Il terzo errore è confondere il demone di gestione con il supporto hardware. `libvirtd` può essere attivo anche se KVM non è realmente disponibile. Per questo conviene controllare sia il servizio sia il modulo kernel, non solo uno dei due. Se vuoi una verifica sintetica, `virt-host-validate` è un buon riassunto operativo dello stato dell’host.

virt-host-validate

Se quel controllo segnala warning su network, storage o CPU, trattalo come un elenco di gap da chiudere, non come un messaggio decorativo. È spesso il modo più rapido per passare da “installato” a “utilizzabile davvero”.

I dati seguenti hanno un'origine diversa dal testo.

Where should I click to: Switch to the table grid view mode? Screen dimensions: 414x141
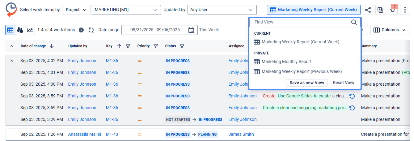tap(10, 30)
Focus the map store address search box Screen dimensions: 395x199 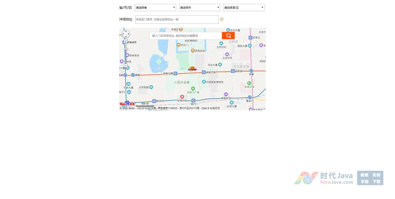point(186,36)
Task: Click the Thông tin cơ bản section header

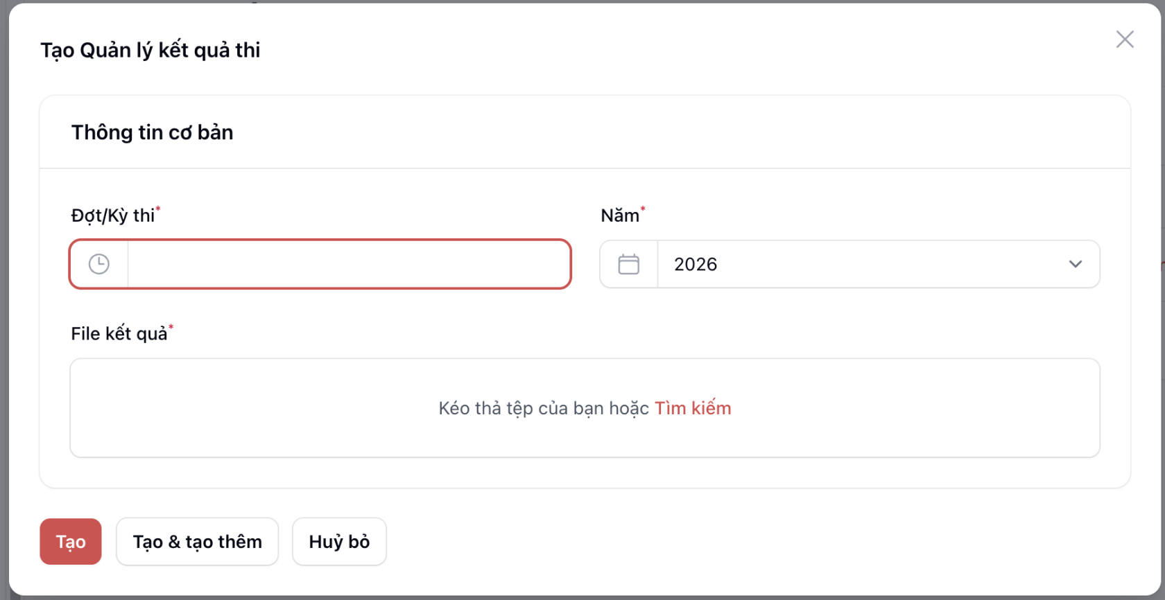Action: pyautogui.click(x=151, y=132)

Checklist finale per un host KVM pulito

Un’installazione fatta bene non si misura dal fatto che un comando è andato a buon fine, ma dal fatto che puoi ripeterla e mantenerla. La checklist minima è questa:

1. CPU con virtualizzazione abilitata e verificata con `kvm-ok` o `egrep -c '(vmx|svm)' /proc/cpuinfo`.
2. Pacchetti base installati: `qemu-kvm`, `libvirt-daemon-system`, `libvirt-clients`, `virtinst`.
3. Servizio `libvirtd` attivo e leggibile con `systemctl status libvirtd`.
4. Utente amministrativo nel gruppo `libvirt` e sessione aggiornata.
5. Rete definita: NAT per test, bridge per uso serio.
6. Storage dimensionato e monitorato su `/var/lib/libvirt/images/` o percorso equivalente.
7. Prima VM creata, avviata e raggiungibile dalla rete prevista.

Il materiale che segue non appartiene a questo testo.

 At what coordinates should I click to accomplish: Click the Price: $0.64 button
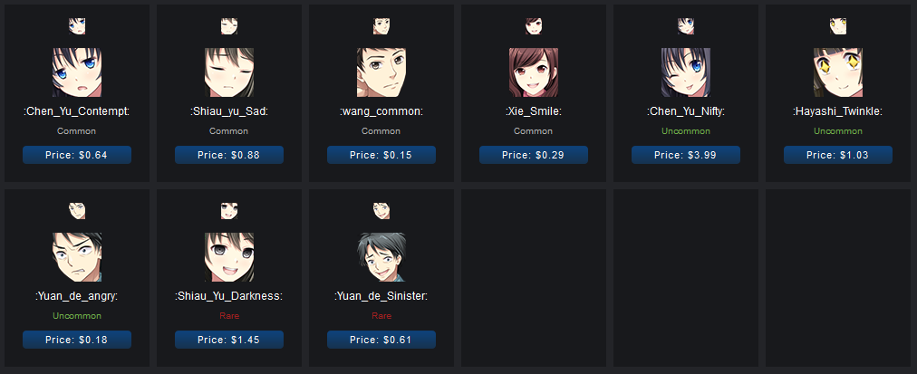(x=77, y=155)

Se vuoi fare un passo in più, documenta anche la versione del kernel, il tipo di rete usata e la definizione XML della VM. Sono dettagli che sembrano secondari finché non devi ripristinare un host, migrare una macchina o capire perché una VM su un secondo nodo si comporta diversamente.

Assunzione: il server è Ubuntu 20.04 LTS aggiornato, con accesso amministrativo locale o via SSH e possibilità di intervenire sul firmware se la virtualizzazione CPU non è già attiva.